Close the Local Security Policy window and open the Local Group Policy Editor by typing “gpedit.msc” into either a Run prompt or the Start menu.

When the Local Group Policy Editor opens, expand Computer Policy > Administrative Templates > Windows Components > Remote Desktop Services > Remote Desktop Session Host, and then click on Security.

Double-click on any settings in this menu to change their values. The ones we recommend changing are:
Set client connection encryption level – Set this to High Level so your Remote Desktop sessions are secured with 128-bit encryption.

Require secure RPC communication – Set this to Enabled.
Require use of specific security layer for remote (RDP) connections – Set this to SSL (TLS 1.0).
Require user authentication for remote connections by using Network Level Authentication – Set this to Enabled.
Once those changes have been made, you can close the Local Group Policy Editor. The last security recommendation we have is to change the default port that Remote Desktop listens on. This is an optional step and is considered a security through obscurity practice, but the fact is that changing the default port number greatly decreases the amount of malicious connection attempts that your computer will receive.
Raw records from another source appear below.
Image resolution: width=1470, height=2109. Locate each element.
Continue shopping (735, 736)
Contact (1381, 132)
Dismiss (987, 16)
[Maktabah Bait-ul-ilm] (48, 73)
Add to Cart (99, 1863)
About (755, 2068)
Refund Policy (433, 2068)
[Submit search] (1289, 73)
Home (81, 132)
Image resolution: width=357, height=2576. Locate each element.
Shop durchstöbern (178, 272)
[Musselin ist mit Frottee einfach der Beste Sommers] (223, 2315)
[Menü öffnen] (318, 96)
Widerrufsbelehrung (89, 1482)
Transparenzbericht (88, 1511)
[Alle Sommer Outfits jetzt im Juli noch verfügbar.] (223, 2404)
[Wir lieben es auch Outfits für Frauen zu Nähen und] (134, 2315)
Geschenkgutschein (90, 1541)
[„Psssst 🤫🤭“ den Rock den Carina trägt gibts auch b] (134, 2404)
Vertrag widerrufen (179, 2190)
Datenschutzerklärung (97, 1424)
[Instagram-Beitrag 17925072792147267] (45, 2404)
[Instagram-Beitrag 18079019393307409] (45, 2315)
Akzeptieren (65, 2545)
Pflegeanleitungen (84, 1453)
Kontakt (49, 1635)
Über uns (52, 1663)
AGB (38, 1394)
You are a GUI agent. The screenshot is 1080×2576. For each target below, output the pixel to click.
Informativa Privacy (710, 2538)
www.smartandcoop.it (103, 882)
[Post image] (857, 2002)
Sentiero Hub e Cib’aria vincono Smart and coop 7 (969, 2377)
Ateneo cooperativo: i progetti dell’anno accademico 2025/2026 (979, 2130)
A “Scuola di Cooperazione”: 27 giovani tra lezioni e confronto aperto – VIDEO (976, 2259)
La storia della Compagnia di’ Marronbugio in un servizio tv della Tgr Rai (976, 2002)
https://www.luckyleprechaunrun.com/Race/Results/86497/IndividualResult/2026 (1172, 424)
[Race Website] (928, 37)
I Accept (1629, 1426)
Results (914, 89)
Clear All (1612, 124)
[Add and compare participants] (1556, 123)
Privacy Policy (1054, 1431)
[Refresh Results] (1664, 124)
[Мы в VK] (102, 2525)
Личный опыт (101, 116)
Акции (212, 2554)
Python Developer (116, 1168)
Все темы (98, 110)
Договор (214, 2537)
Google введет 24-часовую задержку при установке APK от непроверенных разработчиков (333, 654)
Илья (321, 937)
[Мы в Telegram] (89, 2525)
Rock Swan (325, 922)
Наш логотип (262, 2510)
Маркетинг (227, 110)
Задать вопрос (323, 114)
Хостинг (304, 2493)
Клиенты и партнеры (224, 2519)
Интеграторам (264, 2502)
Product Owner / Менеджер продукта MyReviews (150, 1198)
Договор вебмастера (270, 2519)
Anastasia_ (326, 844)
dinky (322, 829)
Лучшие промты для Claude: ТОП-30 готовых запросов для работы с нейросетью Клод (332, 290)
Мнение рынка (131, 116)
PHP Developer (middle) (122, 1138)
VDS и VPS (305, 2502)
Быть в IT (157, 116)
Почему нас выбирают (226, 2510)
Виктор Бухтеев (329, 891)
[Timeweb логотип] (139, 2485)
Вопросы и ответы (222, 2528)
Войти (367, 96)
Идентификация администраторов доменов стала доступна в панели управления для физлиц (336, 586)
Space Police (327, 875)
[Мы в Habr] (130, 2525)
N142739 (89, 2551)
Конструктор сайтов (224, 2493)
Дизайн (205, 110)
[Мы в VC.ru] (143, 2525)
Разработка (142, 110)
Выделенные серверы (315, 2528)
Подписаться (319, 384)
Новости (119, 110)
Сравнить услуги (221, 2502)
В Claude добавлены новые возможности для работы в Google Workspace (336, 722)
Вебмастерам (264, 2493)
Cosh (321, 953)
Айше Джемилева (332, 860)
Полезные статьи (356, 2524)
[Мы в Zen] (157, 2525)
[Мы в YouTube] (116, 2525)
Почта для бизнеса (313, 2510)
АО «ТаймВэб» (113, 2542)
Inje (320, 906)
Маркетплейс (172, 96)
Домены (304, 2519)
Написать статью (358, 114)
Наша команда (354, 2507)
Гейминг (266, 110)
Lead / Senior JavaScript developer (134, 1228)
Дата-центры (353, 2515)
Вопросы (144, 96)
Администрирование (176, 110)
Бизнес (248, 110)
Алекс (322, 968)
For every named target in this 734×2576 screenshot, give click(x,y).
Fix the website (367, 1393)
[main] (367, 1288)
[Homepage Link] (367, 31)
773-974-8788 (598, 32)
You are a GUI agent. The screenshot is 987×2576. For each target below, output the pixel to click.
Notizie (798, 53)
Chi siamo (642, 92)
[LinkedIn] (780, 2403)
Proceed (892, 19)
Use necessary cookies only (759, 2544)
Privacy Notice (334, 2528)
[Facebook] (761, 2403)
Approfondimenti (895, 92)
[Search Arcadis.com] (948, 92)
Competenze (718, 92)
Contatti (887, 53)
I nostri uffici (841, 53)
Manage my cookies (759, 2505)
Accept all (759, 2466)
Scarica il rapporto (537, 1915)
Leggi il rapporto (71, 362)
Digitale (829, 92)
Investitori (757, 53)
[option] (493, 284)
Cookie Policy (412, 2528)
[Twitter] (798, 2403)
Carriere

Your password and security settings need to make Remote Desktop invulnerable no matter what port it is listening on, but we might as well decrease the amount of connection attempts if we can.
Security through Obscurity: Changing the Default RDP Port
By default, Remote Desktop listens on port 3389. Pick a five digit number less than 65535 that you’d like to use for your custom Remote Desktop port number. With that number in mind, open up the Registry Editor by typing “regedit” into a Run prompt or the Start menu.

When the Registry Editor opens up, expand HKEY_LOCAL_MACHINE > SYSTEM > CurrentControlSet > Control > Terminal Server > WinStations > RDP-Tcp > then double-click on “PortNumber” in the window on the right.

With the PortNumber registry key open, select “Decimal” on the right side of the window and then type your five digit number under “Value data” on the left.

Click OK and then close the Registry Editor.
Since we’ve changed the default port that Remote Desktop uses, we’ll need to configure Windows Firewall to accept incoming connections on that port. Go to the Start screen, search for “Windows Firewall” and click on it.

When Windows Firewall opens, click “Advanced Settings” on the left side of the window. Then right-click on “Inbound Rules” and choose “New Rule.”

The “New Inbound Rule Wizard” will pop up, select Port and click next. On the next screen, make sure TCP is selected and then enter the port number you chose earlier, and then click next. Click next two more times because the default values on the next couple pages will be fine. On the last page, select a name for this new rule, such as “Custom RDP port,” and then click finish.
Last Steps
Your computer should now be accessible on your local network, just specify either the IP address of the machine or the name of it, followed by a colon and the port number in both cases, like so:

To access your computer from outside your network, you’ll more than likely need to forward the port on your router. After that, your PC should be remotely accessible from any device that has a Remote Desktop client.
If you’re wondering how you can keep track of who is logging into your PC (and from where), you can open up Event Viewer to see.

Once you have Event Viewer opened, expand Applications and Services Logs > Microsoft > Windows > TerminalServices-LocalSessionManger and then click Operational.